John
Nicholas Cassavetes (December 9, 1929 - February 3,
1989) was a Greek-American actor, screenwriter, and
director. Cassavetes created an American form of cinéma
vérité with his innovative camera use,
bleak outlook, and emphasis on improvisation. Film
critic Ray Carney called him "the father of American
independent film".
Contents
1 Life and Work
2 A Note On Improvisation
3 Tributes
4 Selected Filmography
5 External links
Life and Work
Cassavetes was born in New York City
to Greek immigrants. He grew up on Long Island, New
York and attended Colgate University before moving
to the New York Academy of Dramatic Arts. On graduation
in 1950, he continued acting in the theater. By 1953,
he was doing small parts in films; he continued to
play a James Dean-like "juvenile delinquent"
throughout the 1950s. Cassavetes also acted on television,
which was still finding its feet as a medium. His
experience working within television's budgetary and
schedule limits influenced his later film production
style.
During this time he met and married
actress Gena Rowlands, a fellow television actor,
who was a year younger than he was. By 1956 Cassavetes
had begun teaching method acting in workshops in New
York City. An improvisation exercise in one workshop
inspired the idea for his writing and directorial
debut, Shadows (1960). Cassavetes raised the funds
for production from friends and family, as well as
listeners to a late-night radio talk show.
Cassavetes was unable to get American
distributors to carry Shadows, so he took it to Europe,
where it won the Critics Award at the Venice Film
Festival. European distributors later released the
movie in the United States as an import.
Although the viewership of Shadows
in the United States was slight, it did gain attention
from the Hollywood studios. Cassavetes directed two
movies for Hollywood in the early 1960s Too Late Blues
and A Child is Waiting but the experience was exasperating.

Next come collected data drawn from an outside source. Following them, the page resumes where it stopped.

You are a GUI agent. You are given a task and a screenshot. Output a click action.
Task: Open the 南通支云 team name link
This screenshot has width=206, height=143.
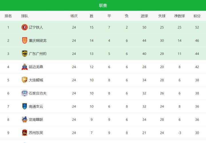[x=36, y=106]
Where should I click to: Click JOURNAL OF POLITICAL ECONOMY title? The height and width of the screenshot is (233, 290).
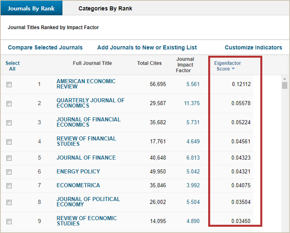pos(88,202)
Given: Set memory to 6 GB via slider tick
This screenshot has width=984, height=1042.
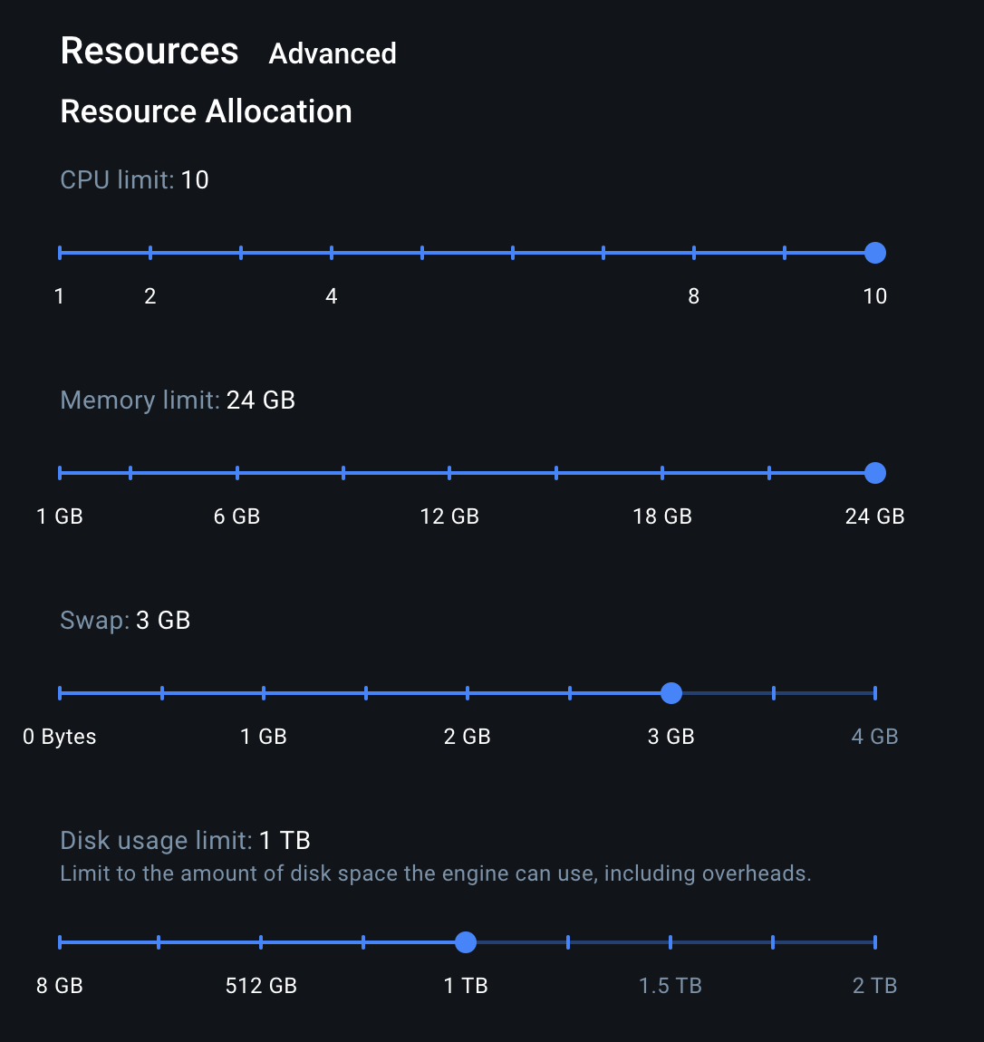Looking at the screenshot, I should coord(236,472).
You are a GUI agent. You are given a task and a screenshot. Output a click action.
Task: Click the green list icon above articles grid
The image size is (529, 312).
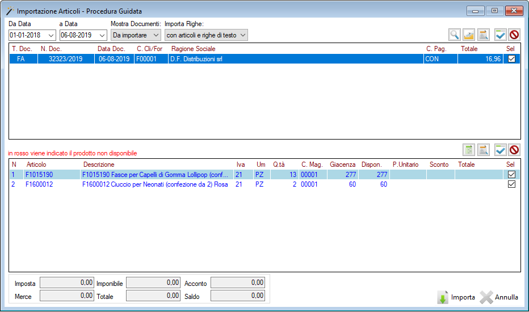coord(469,150)
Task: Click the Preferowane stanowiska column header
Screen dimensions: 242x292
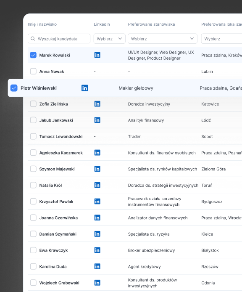Action: coord(151,24)
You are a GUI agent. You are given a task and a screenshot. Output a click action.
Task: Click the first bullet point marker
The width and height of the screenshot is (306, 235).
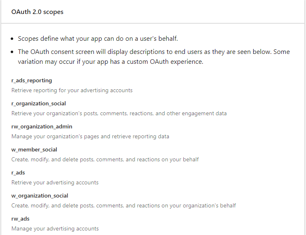click(12, 39)
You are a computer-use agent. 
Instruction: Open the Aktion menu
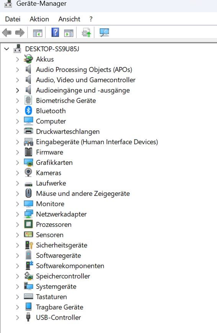coord(39,19)
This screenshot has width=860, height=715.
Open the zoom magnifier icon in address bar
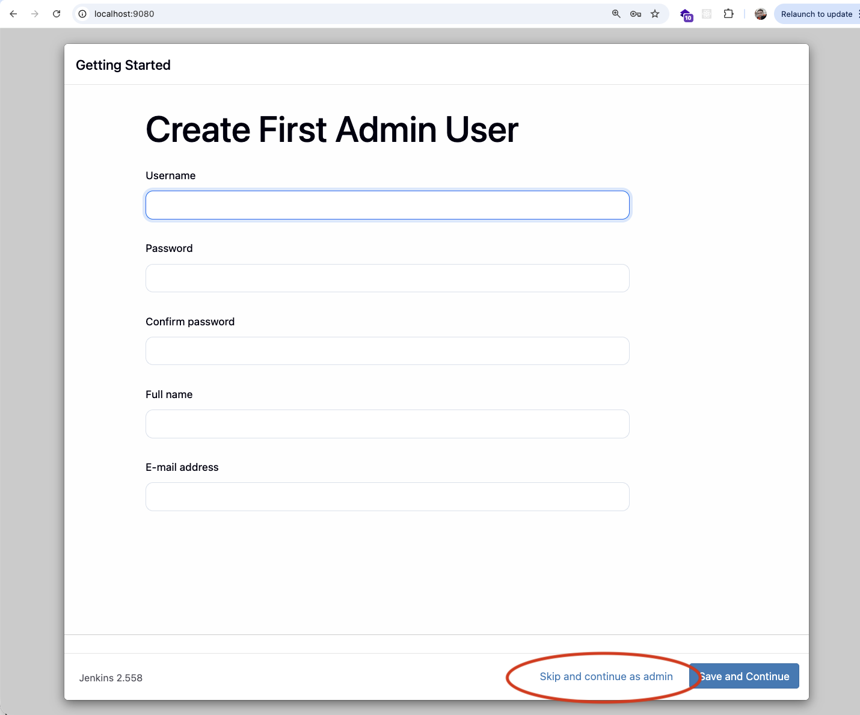point(616,14)
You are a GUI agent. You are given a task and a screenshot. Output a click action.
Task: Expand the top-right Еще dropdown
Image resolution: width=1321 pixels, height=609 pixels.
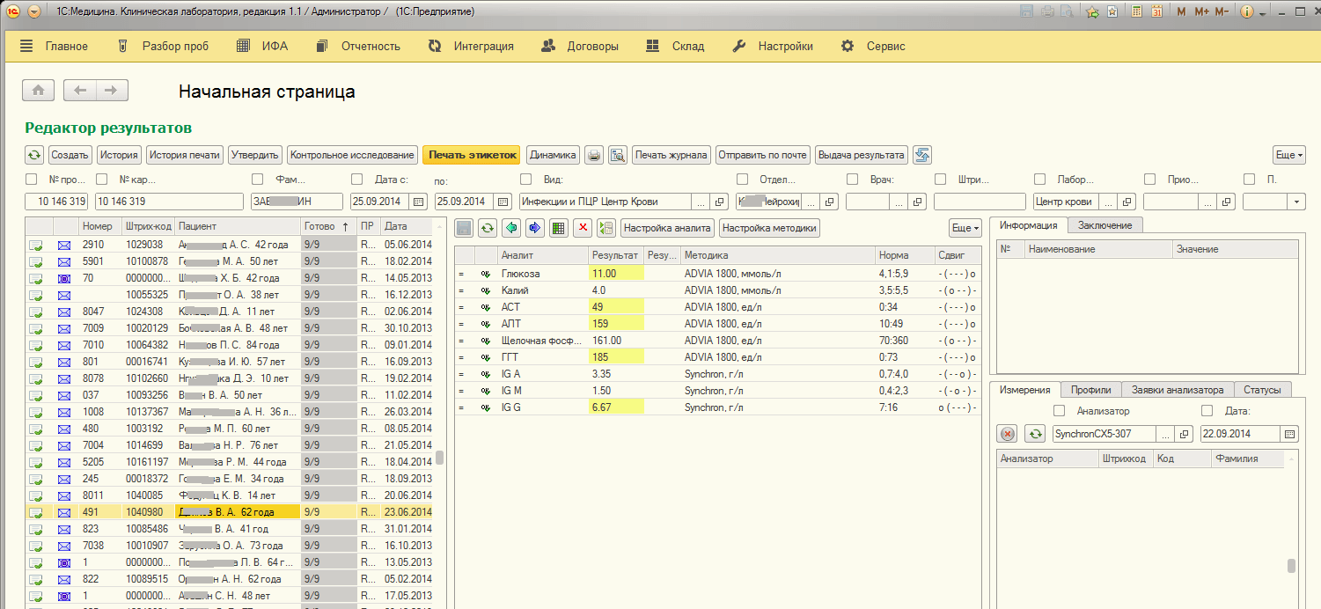pyautogui.click(x=1289, y=155)
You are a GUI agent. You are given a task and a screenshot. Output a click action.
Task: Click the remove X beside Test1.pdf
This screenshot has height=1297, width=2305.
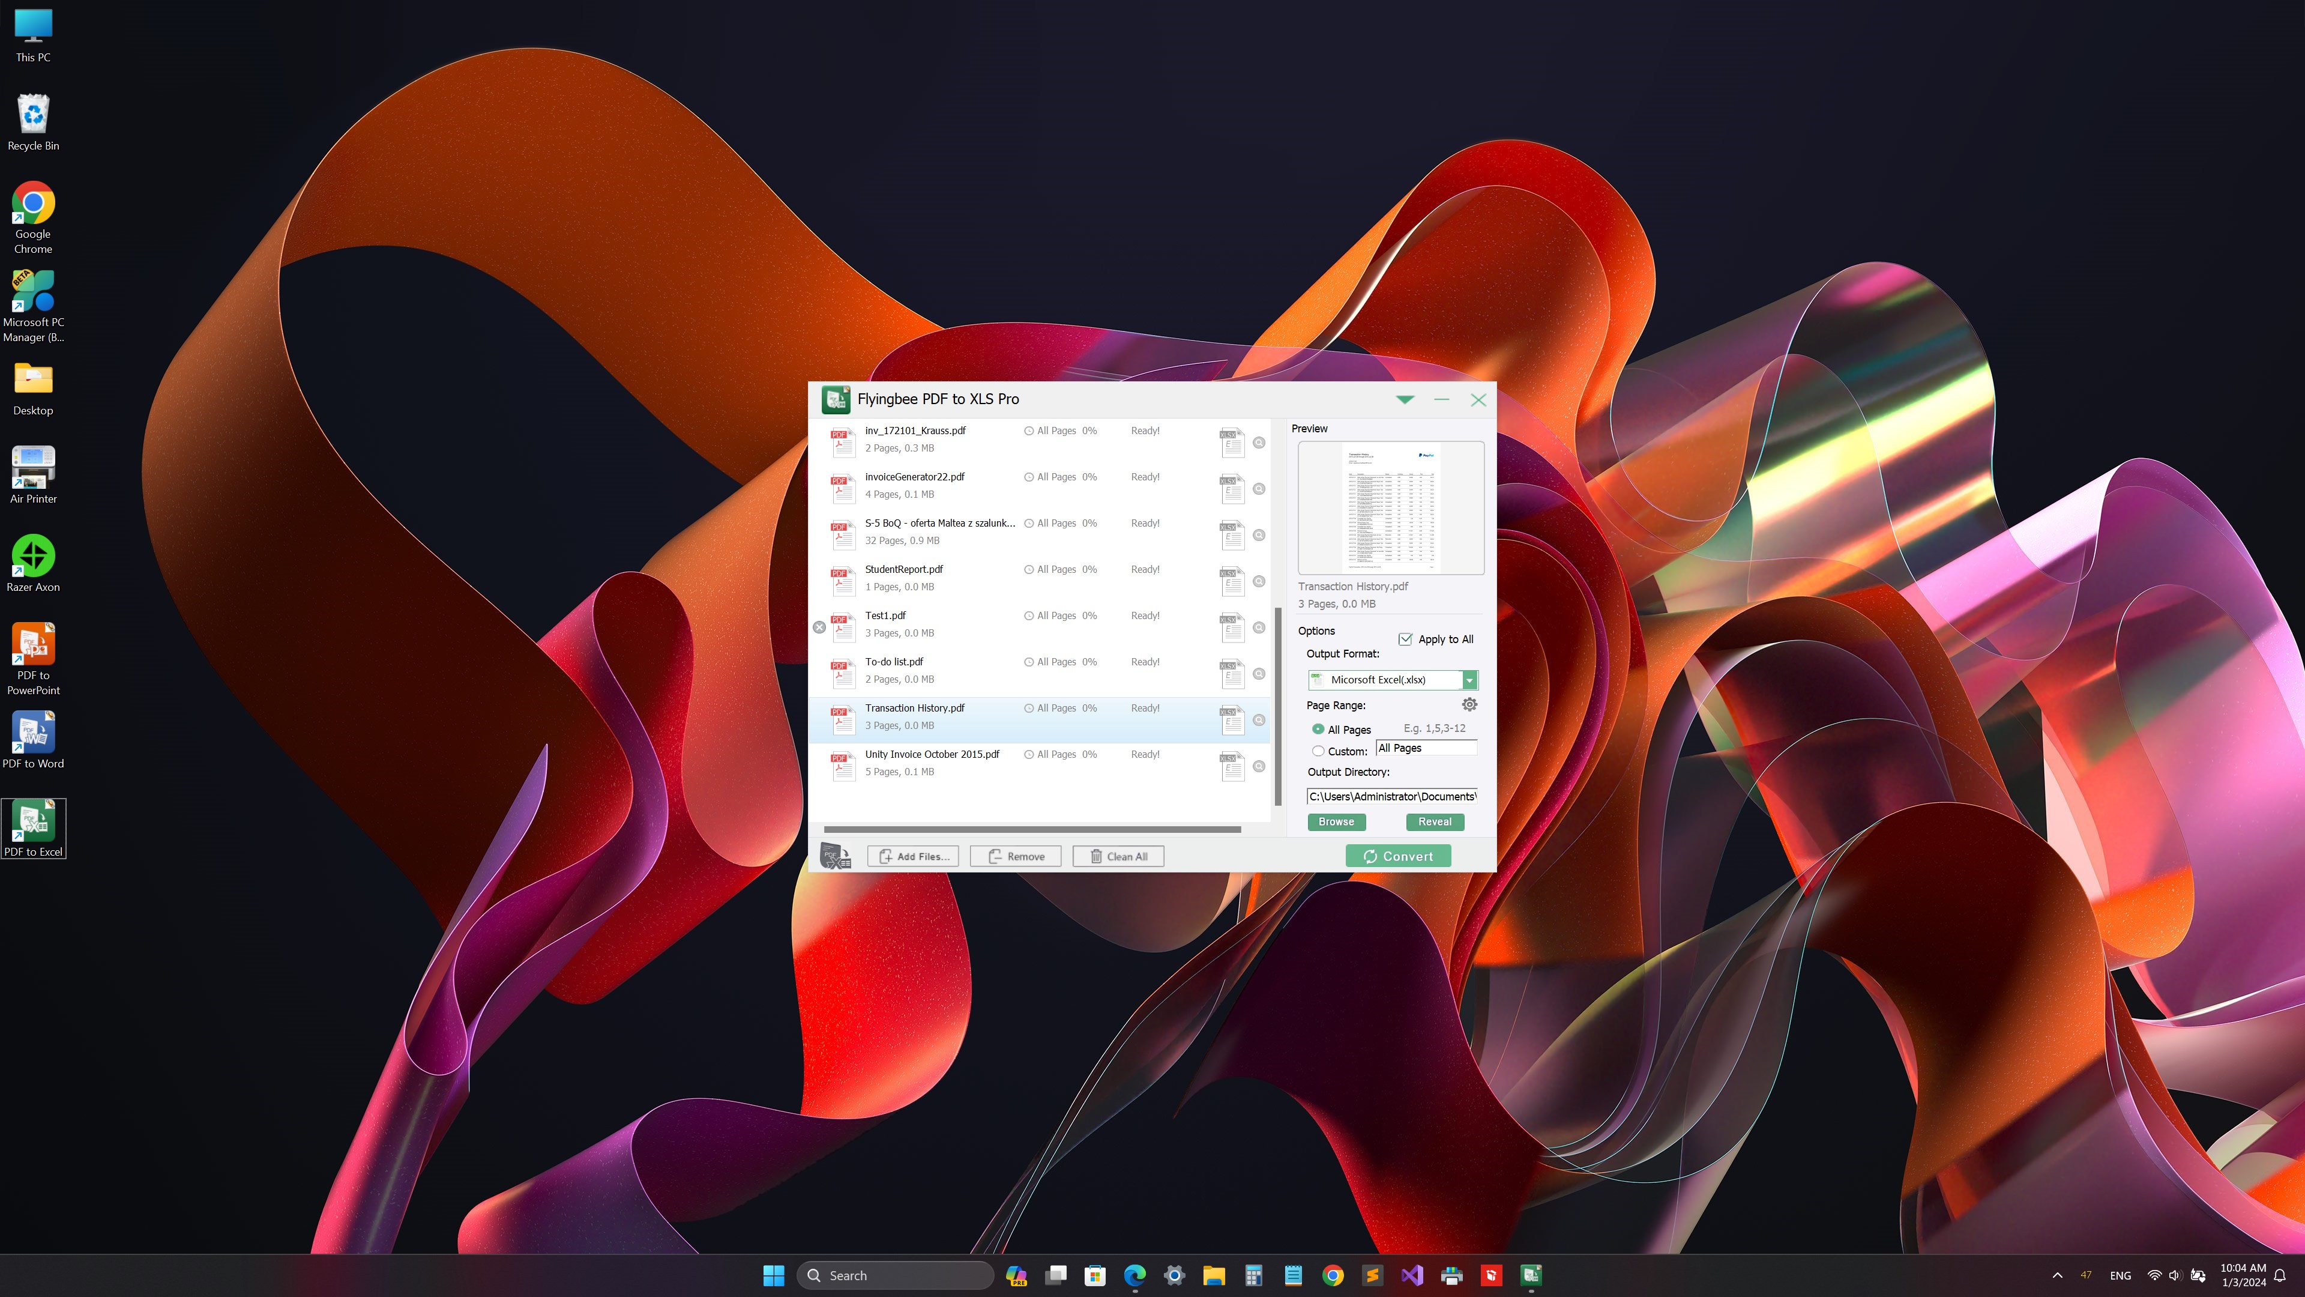819,627
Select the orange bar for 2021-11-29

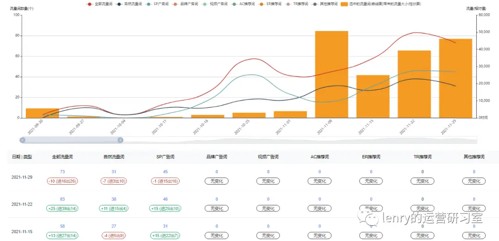pyautogui.click(x=456, y=78)
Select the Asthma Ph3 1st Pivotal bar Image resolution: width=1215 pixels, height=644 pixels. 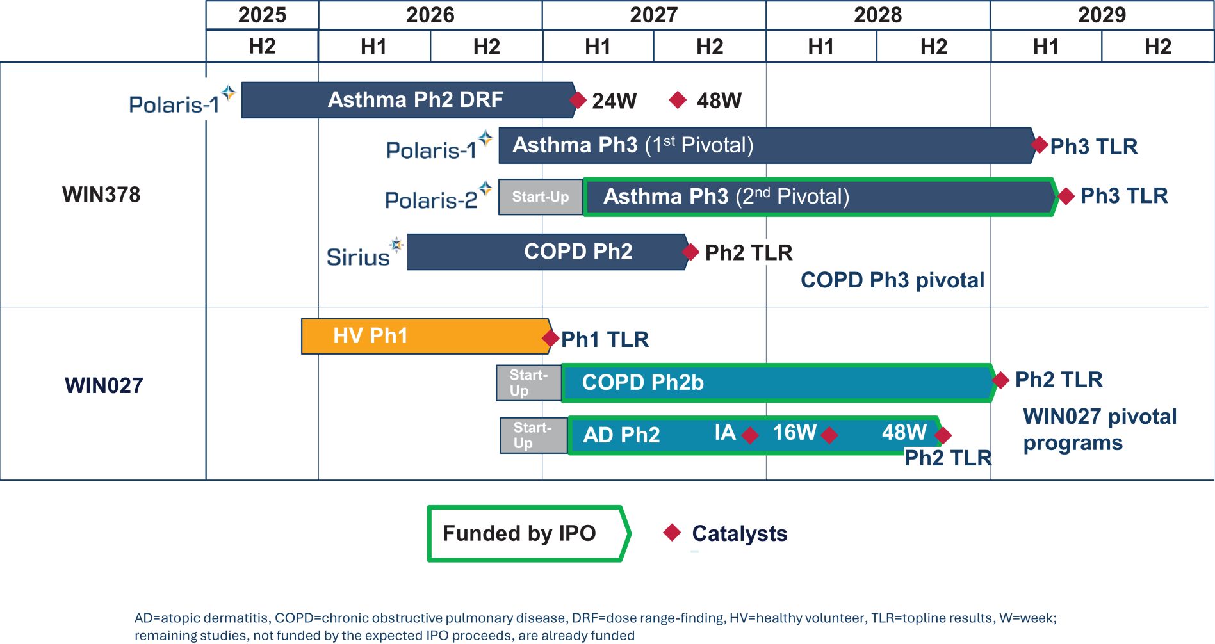[x=767, y=145]
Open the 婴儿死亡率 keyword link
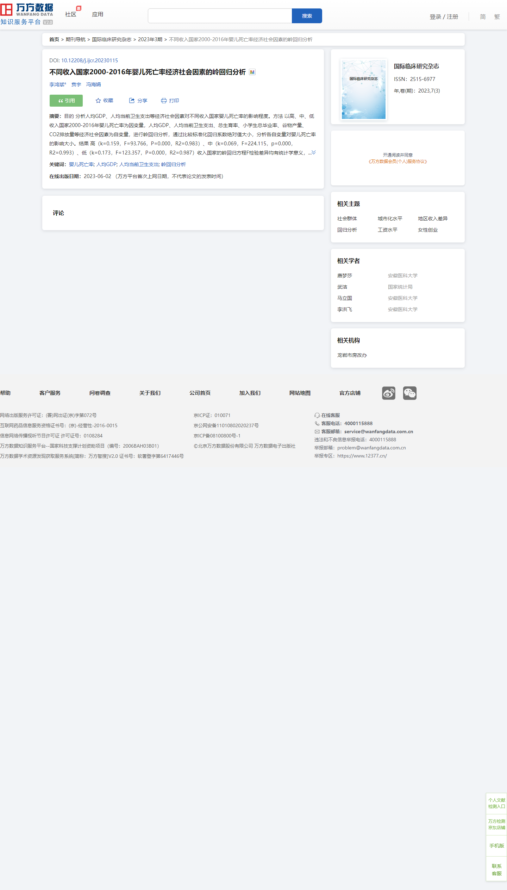The image size is (507, 890). pyautogui.click(x=81, y=164)
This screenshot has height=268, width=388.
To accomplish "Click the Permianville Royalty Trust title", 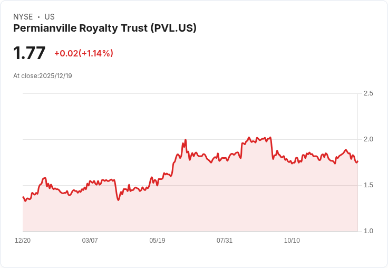I will pos(105,28).
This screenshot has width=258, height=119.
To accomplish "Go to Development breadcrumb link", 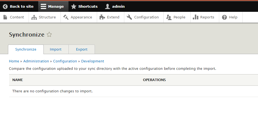I will click(x=92, y=61).
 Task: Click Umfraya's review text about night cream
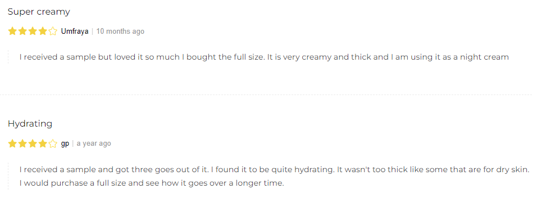[x=265, y=57]
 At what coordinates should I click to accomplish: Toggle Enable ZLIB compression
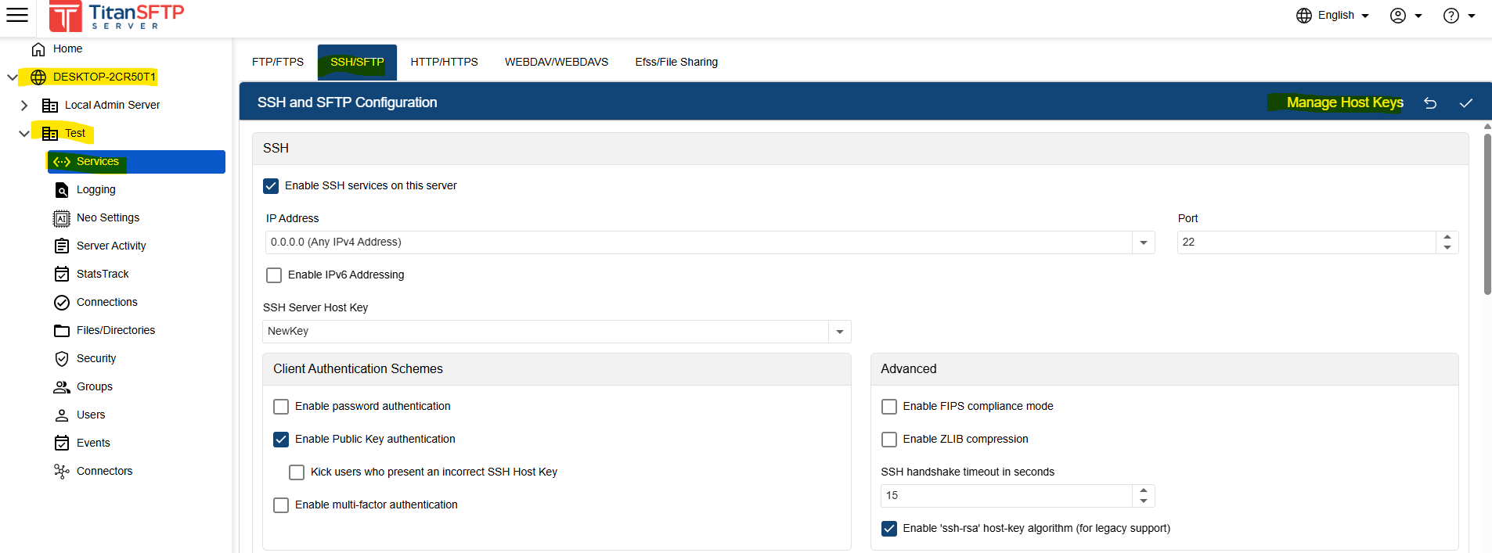[889, 440]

The intervention of the studios, the lack of creative
control, and the over-all dumbing down of his work
was unbearable. Cassavetes refused to go through the
process again.
His strategy, brought on by necessity,
was to work as an actor in mainstream movies, and
channel the funds he made there into his work as a
director. He didn't just clockwatch as an actor, though;
he did masterly work in blockbuster hits of the late
1960s, including World War II epic The Dirty Dozen
(1967) for which he was nominated for an Academy Award
for Best Supporting Actor and in Roman Polanski's
classy thriller Rosemary's Baby (1968) as Mia Farrow's
struggling actor husband, who has sold out big time
to some very dark forces.
His next independent film was Faces,
which lay down new themes for later work. Starring
Cassavetes's wife Rowlands, Faces depicted a contemporary
suburban marriage in the process of slow disintegration,
with the accompanying desperate and degrading sexual
improprieties. Cassavetes held an unflinching camera
on the pettiness and emotional greed of the distancing
husband and wife and their lovers, but in the end
the pathos of their story gives them an unexpected
dignity. Faces was a critical and financial success,
nominated for two Academy Awards (Best Supporting
Actor and Actress).
After Faces Cassavetes could concentrate
more fully on his directorial work. He had enough
leverage at this point that he could make movies in
the studio system, yet retain full creative control.
Husbands (1970) starred Cassavetes himself, with Peter
Falk and Ben Gazzara. They play a trio of men escaping
their marriages for minor peccadillos. Another in
the 1970s include Minnie and Moskowitz, about a misdirected
young woman seeking love, and starring Rowlands again
with a small part for Cassavetes's mother, Katherine.
His three masterpieces, made in the
late 1970s, however, were produced independently.
A Woman Under the Influence (1974) stars Rowlands
as an increasingly eccentric housewife trying to keep
her hold on reality. Peter Falk played her husband,
who tries to keep up a facade of normality, but ultimately
makes the difficult decision of committing her to
a mental institution. The characters were nuanced,
and the ethical situations were measured in shades
of gray. The wife's behavior, while disturbing and
disconcerting for those around her, is not obviously
dangerous or unstable. Rowlands is an expert collaborator
in the story, playing Mabel with subtlety and energy;
she received an Academy Award nomination for Best
Actress, while Cassavetes was nominated for Best Director.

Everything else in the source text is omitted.